■ WHAT YOU NEED TO DO ■
Please reproduce the data in full, exactly as it stands.

Start of SUPPLIED RECORDS

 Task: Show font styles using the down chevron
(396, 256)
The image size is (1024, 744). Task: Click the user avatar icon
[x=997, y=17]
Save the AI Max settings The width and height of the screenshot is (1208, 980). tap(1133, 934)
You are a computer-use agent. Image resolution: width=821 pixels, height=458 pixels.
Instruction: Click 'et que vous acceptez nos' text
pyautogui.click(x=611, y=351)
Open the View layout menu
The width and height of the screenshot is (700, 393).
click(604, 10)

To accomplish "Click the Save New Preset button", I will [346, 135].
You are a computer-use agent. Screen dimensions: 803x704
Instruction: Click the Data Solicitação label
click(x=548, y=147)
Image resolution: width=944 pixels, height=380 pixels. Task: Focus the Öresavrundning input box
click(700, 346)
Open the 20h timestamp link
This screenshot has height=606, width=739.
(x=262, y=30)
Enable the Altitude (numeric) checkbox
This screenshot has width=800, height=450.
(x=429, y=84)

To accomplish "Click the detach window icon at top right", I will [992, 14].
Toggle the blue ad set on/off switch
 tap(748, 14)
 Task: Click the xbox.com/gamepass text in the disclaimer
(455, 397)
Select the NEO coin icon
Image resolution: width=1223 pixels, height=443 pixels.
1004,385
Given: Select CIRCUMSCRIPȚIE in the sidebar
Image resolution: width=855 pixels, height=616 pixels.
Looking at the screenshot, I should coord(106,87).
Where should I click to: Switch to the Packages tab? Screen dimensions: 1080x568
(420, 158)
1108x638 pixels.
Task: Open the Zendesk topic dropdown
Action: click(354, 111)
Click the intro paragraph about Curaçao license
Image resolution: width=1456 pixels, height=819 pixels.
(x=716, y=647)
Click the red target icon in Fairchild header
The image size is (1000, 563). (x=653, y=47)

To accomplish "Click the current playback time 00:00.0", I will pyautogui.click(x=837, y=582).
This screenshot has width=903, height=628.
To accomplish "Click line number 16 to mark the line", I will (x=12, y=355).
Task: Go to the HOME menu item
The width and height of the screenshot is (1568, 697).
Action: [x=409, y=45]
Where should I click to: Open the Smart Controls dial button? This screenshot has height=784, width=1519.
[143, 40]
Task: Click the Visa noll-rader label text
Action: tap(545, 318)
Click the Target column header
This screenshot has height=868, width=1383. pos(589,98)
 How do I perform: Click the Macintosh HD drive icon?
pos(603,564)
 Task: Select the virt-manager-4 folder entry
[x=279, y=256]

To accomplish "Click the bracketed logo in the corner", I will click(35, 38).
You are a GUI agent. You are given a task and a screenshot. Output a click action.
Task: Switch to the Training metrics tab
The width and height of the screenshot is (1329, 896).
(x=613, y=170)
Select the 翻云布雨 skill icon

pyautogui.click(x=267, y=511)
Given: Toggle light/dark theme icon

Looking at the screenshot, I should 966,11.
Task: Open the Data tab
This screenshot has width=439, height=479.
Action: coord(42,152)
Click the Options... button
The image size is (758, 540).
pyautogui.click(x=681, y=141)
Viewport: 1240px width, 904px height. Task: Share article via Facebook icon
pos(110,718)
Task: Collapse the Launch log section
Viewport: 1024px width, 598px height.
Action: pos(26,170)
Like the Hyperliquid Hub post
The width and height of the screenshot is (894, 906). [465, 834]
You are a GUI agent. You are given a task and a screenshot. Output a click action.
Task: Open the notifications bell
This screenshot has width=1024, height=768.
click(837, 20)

End of SUPPLIED RECORDS

■ EXERCISE ANSWER ■
 Task: Show font styles using the down chevron
(396, 256)
The image size is (1024, 744). Task: Click the user avatar icon
[x=997, y=17]
Save the AI Max settings The width and height of the screenshot is (1208, 980). tap(1133, 934)
You are a computer-use agent. Image resolution: width=821 pixels, height=458 pixels.
Instruction: Click 'et que vous acceptez nos' text
pyautogui.click(x=611, y=351)
Open the View layout menu
The width and height of the screenshot is (700, 393).
click(604, 10)

To accomplish "Click the Save New Preset button", I will [346, 135].
You are a computer-use agent. Screen dimensions: 803x704
Instruction: Click the Data Solicitação label
click(x=548, y=147)
Image resolution: width=944 pixels, height=380 pixels. Task: Focus the Öresavrundning input box
click(700, 346)
Open the 20h timestamp link
This screenshot has height=606, width=739.
(x=262, y=30)
Enable the Altitude (numeric) checkbox
This screenshot has width=800, height=450.
(x=429, y=84)

To accomplish "Click the detach window icon at top right", I will [992, 14].
Toggle the blue ad set on/off switch
 tap(748, 14)
 Task: Click the xbox.com/gamepass text in the disclaimer
(455, 397)
Select the NEO coin icon
Image resolution: width=1223 pixels, height=443 pixels.
1004,385
Given: Select CIRCUMSCRIPȚIE in the sidebar
Image resolution: width=855 pixels, height=616 pixels.
Looking at the screenshot, I should coord(106,87).
Where should I click to: Switch to the Packages tab? Screen dimensions: 1080x568
(420, 158)
1108x638 pixels.
Task: Open the Zendesk topic dropdown
Action: click(354, 111)
Click the intro paragraph about Curaçao license
Image resolution: width=1456 pixels, height=819 pixels.
(x=716, y=647)
Click the red target icon in Fairchild header
The image size is (1000, 563). (x=653, y=47)

To accomplish "Click the current playback time 00:00.0", I will pyautogui.click(x=837, y=582).
This screenshot has width=903, height=628.
To accomplish "Click line number 16 to mark the line", I will (x=12, y=355).
Task: Go to the HOME menu item
The width and height of the screenshot is (1568, 697).
Action: [x=409, y=45]
Where should I click to: Open the Smart Controls dial button? This screenshot has height=784, width=1519.
[143, 40]
Task: Click the Visa noll-rader label text
Action: tap(545, 318)
Click the Target column header
This screenshot has height=868, width=1383. pos(589,98)
 How do I perform: Click the Macintosh HD drive icon?
pos(603,564)
 Task: Select the virt-manager-4 folder entry
[x=279, y=256]

To accomplish "Click the bracketed logo in the corner", I will click(35, 38).
You are a GUI agent. You are given a task and a screenshot. Output a click action.
Task: Switch to the Training metrics tab
The width and height of the screenshot is (1329, 896).
(x=613, y=170)
Select the 翻云布雨 skill icon

pyautogui.click(x=267, y=511)
Given: Toggle light/dark theme icon

Looking at the screenshot, I should 966,11.
Task: Open the Data tab
This screenshot has width=439, height=479.
Action: coord(42,152)
Click the Options... button
The image size is (758, 540).
pyautogui.click(x=681, y=141)
Viewport: 1240px width, 904px height. Task: Share article via Facebook icon
pos(110,718)
Task: Collapse the Launch log section
Viewport: 1024px width, 598px height.
Action: pos(26,170)
Like the Hyperliquid Hub post
The width and height of the screenshot is (894, 906). [465, 834]
You are a GUI agent. You are given a task and a screenshot. Output a click action.
Task: Open the notifications bell
This screenshot has width=1024, height=768.
click(837, 20)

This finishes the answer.